In recent issues of Steam World, Editor Chris Leigh and contributor David Maidment have both told us that they do not like tea. I am sorry for them. The days when I was learning the ropes on BR, the railway would have ground to a halt without it, and I enjoyed many cups of widely varied strength and colour!

I was a frequent guest on locomotives and in signalboxes from 1958 until the end of BR steam ten years later, often at Kensington (Olympia) in West London, which was the daily meeting place for transfers of trains between three of London's four regions, the Western, Midland and Southern. (The Eastern Region, serving mainly Kings Cross and Liverpool Street Stations, was the odd man out - its trains were very rare visitors to that side of London.)

I spent many hours at Olympia, riding on locomotives from all three regions while they shunted - always without any official permission. My experiences were thus of everyday railway operation, without an escorting inspector - whose presence might well have cramped everyone's normal style, and in my case would have prevented the many occasions when I was allowed to drive the engine or work the 'box.

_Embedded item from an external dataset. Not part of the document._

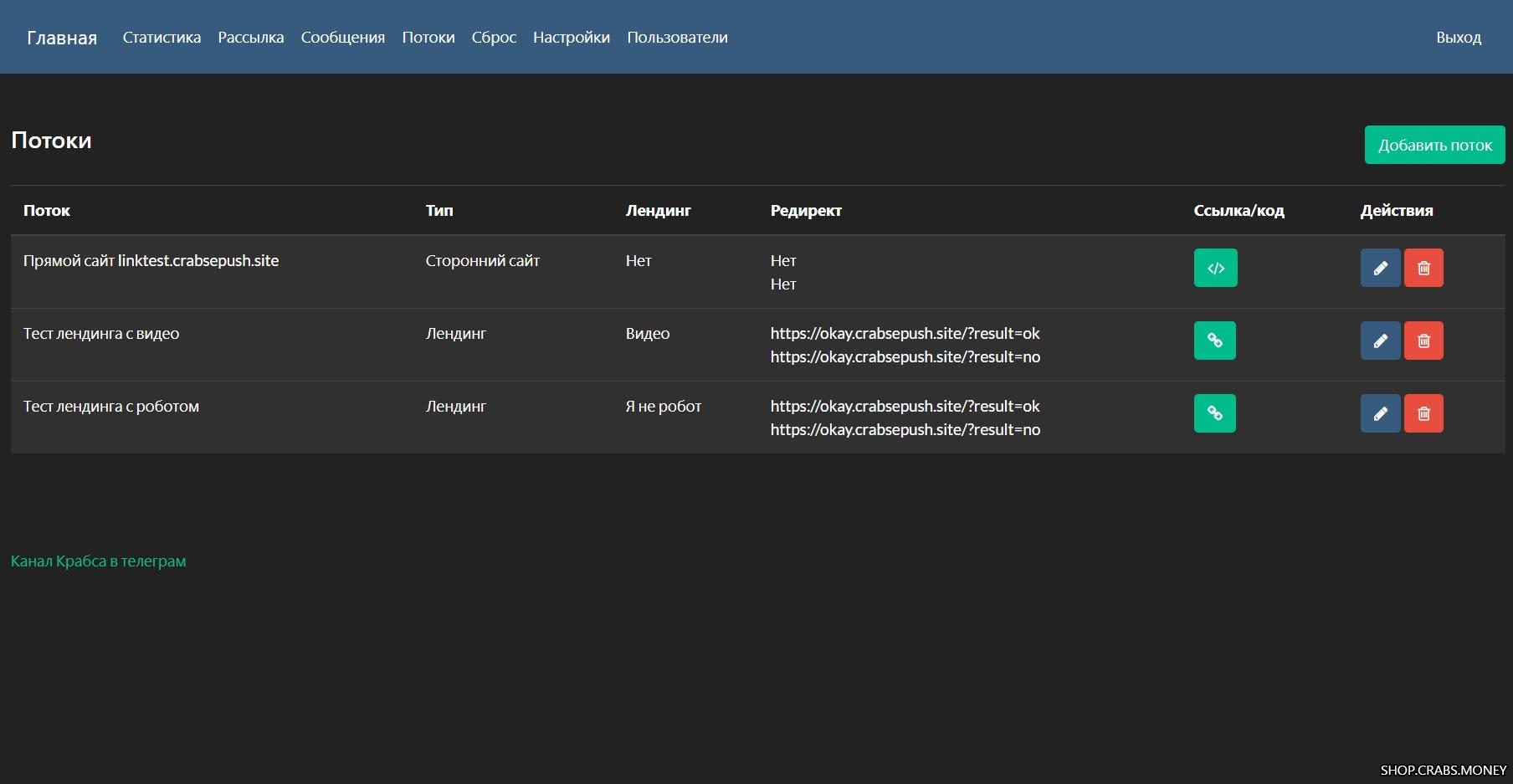Select Потоки in the navigation bar

[428, 38]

Every signalbox on the railway - at least, every one with any prospect of external visitors - had a large black kettle permanently on the boil, ready for train crew members wanting to make tea. It was the custom for the fireman to go off to the 'box to do so, but quite often the driver would volunteer to go instead. He would leave his mate to do the driving while shunting, dropping off the footplate with the tea can and ingredients when the locomotive passed the 'box. We would stop to pick him up a few minutes later when a move took us back nearby. He would reach up from ground level and place a steaming can on the footplate, then climb up and put it on any convenient surface, while he delved in his shoulder bag to get the sugar and milk - usually kept in a small flat bottle which had probably once contained some cosmetic of his wife's.

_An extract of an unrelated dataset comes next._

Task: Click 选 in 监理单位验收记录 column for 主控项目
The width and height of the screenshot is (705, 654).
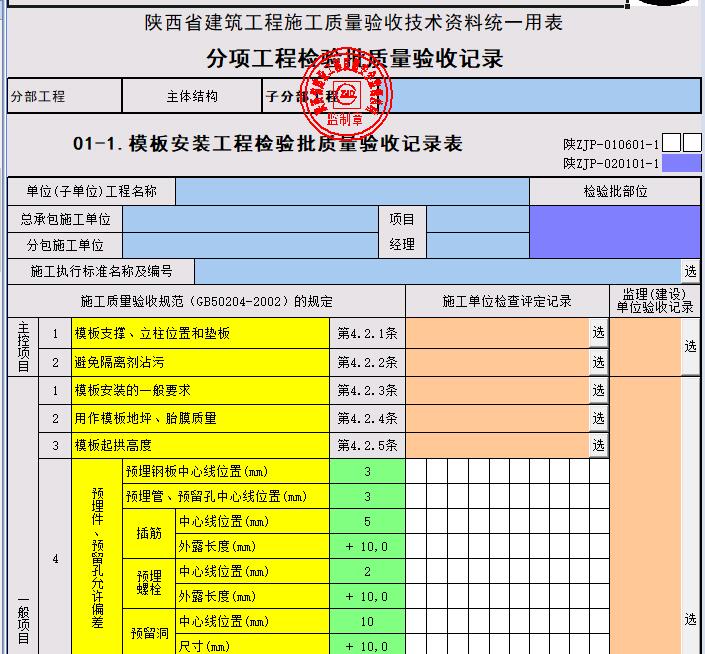Action: [x=690, y=347]
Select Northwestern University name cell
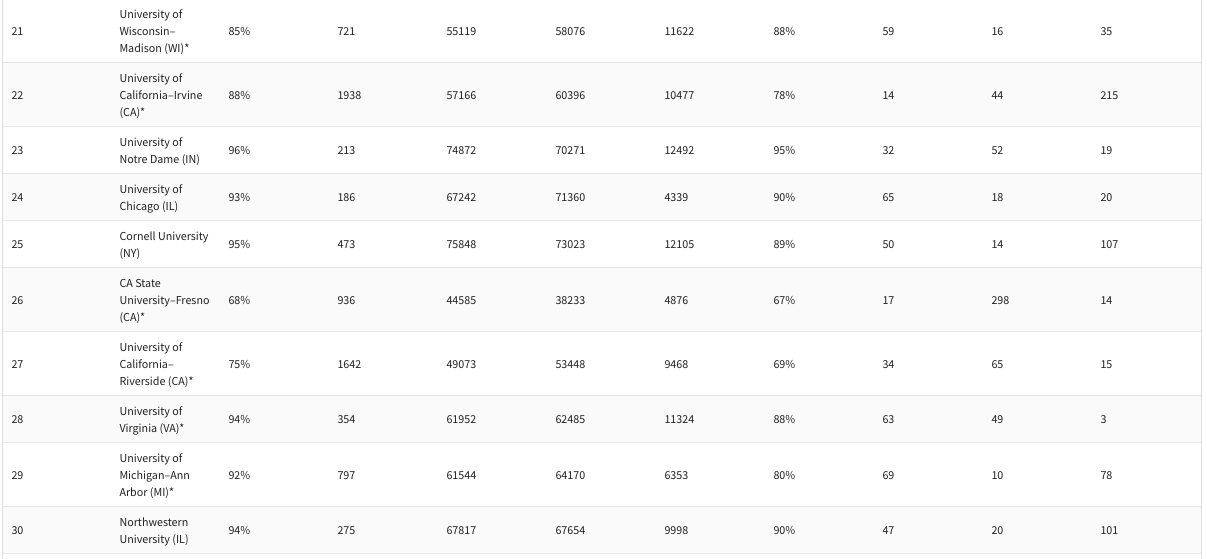This screenshot has height=559, width=1207. (154, 530)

The tea cans were metal, and varied by region. Midland and Southern crews normally had the 'traditional' slightly tapered white enamel can with a matching lid, with handle, which served as a cup. (These were quite often called a 'bait can' in the North). But the Western - as so often - was different. A retired driver with a bent for metal work had set up his own cottage industry and cornered the market; he advertised in the WR Staff Magazine. Nearly everyone had one of his cans, cylindrical with a flat metal lid and in a steel or bronze-coloured finish.

Common to all types of can was a wire handle, and the tea maker would finally mix the tea by leaning outside the cab and whirling the can (with lid in place) in a great circle. This had the advantage - in those days before tea bags - of forcing the tea leaves to the bottom of the can. Careful pouring would leave them there - otherwise they had to be strained with one's teeth! I did hear the tale once of a handle parting company with a full can, which sailed away in a graceful arc over the roofs of adjacent vans, fortunately without hitting anyone. What an epitaph that would have produced - 'slain by a tea can while shunting'!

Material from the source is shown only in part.